Start of TEXT TO READ

People were more creative in the 1930′s, this video makes that quite apparent. This guy decided that 4 wheels was not the proper way to transport people, and 1 giant wobbling wheel would be waaaaay better. I am not going to say he was wrong, but maybe just a little too advanced for his era. If I’m not in a flying car by 2020, I am definitely going on search for a dynosphere. It’s the only logical thing to do if I am travelling down a beach or through a desert. Who’s with me?
While flipping through some of last year’s local cruise night pictures, I came across a car that deserves to be swooned over by people other than myself. Under the hood of a 1970-74 Plymouth Cuda, you expect to find a hopped up 340, 440, or maybe the 426 (since apparently everybody has one these days), but this one is unique. It has an injected Dodge Viper engine lurking under the hood with all the accessories in place. I see the car quite frequently at all the local cruise nights and I can’t help but admire it every time. My absolute favorite part about it is that it clearly gets driven regularly. It’s spotless, but not spotless enough to be mistaken for a trailer queen. If I knew who the owner was I would give him a high-five for building such an awesome looking car, but sadly I don’t. The best I can do is post pictures up for the world to be jealous of. So, here you go world. Well done Mr. CudaViper owner, very well done.
Sometimes you look back in life and realize that you let some awesome cars slip right through your hands. This is a story about one of those cars, and I think about it all too often. It began about 15 years ago when my parents bought a “drivable” 1933 Plymouth PC 4 Door Sedan. Unknown to my parents at the time of purchase, this was an extremely rare car.

End of TEXT TO READ
Start of LISTED RECORDS

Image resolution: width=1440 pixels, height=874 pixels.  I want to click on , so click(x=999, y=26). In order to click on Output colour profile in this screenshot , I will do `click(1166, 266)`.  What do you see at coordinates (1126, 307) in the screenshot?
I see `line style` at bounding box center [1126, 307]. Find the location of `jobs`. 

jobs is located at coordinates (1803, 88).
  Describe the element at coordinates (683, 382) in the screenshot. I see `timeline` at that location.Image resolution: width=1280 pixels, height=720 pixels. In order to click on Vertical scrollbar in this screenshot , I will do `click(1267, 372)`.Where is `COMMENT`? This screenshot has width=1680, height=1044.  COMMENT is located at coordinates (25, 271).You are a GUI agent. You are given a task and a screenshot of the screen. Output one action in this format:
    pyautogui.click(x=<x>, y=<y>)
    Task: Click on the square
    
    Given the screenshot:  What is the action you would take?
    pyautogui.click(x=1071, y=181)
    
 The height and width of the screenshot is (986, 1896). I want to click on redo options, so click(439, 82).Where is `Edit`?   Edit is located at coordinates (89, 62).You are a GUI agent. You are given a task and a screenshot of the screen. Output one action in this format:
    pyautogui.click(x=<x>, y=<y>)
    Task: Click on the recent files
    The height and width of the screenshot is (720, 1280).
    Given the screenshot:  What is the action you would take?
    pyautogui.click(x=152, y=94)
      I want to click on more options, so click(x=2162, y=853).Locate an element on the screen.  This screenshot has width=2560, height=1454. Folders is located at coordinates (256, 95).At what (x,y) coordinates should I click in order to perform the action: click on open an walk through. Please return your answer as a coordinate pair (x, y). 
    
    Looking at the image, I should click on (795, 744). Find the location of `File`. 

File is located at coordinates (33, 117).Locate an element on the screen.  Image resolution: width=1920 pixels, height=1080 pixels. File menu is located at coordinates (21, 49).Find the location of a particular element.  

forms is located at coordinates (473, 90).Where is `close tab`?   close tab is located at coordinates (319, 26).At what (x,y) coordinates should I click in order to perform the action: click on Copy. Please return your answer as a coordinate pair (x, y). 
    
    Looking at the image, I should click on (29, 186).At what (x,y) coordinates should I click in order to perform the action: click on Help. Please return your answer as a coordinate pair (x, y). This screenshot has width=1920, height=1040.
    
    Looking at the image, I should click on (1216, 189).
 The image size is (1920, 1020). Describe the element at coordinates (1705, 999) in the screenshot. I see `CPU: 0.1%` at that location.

End of LISTED RECORDS

▸ REQUIRED ACTIONS:
(a) In the car blog posts, what engine sits under the hood of the Plymouth Cuda?
(b) Carry on the car blog posts from the point where they stop.

▸ ANSWER LIST:
(a) An injected Dodge Viper engine.

(b)
Back in 1933, cars didn’t have fancy model names like “Zephyr” or “El Camino”, they just had model numbers. Boring, I know. Even with its brand new fancy-pants one-year-only straight 6 engine, it didn’t have a chance of survival. The great depression was hurting the country worse than ever, and Plymouth had decided to remake the 1932 bodies (for all intents and purposes) and call it a 1933 PC model. Much to Plymouth’s surprise, the few customers that they still had were less than impressed with this grand idea. The Plymouth PC was built for a mere 3 months before they ended production early and switched to the longer wheelbase PCXX and PD models. That’s right, the customers hated the PC and wanted something different, so Plymouth gave them a longer vehicle. At least it wasn’t a 1932 model anymore, right? Several years later, WWII began, and cars were being crushed and melted left and right to make war vehicles. Naturally, the cheapest, crappiest cars out there were the first ones on the chopping block. (Almost sounds like the Cash For Clunkers program!) For reasons unknown, my parents Plymouth had survived all these years against all of these unimaginable odds.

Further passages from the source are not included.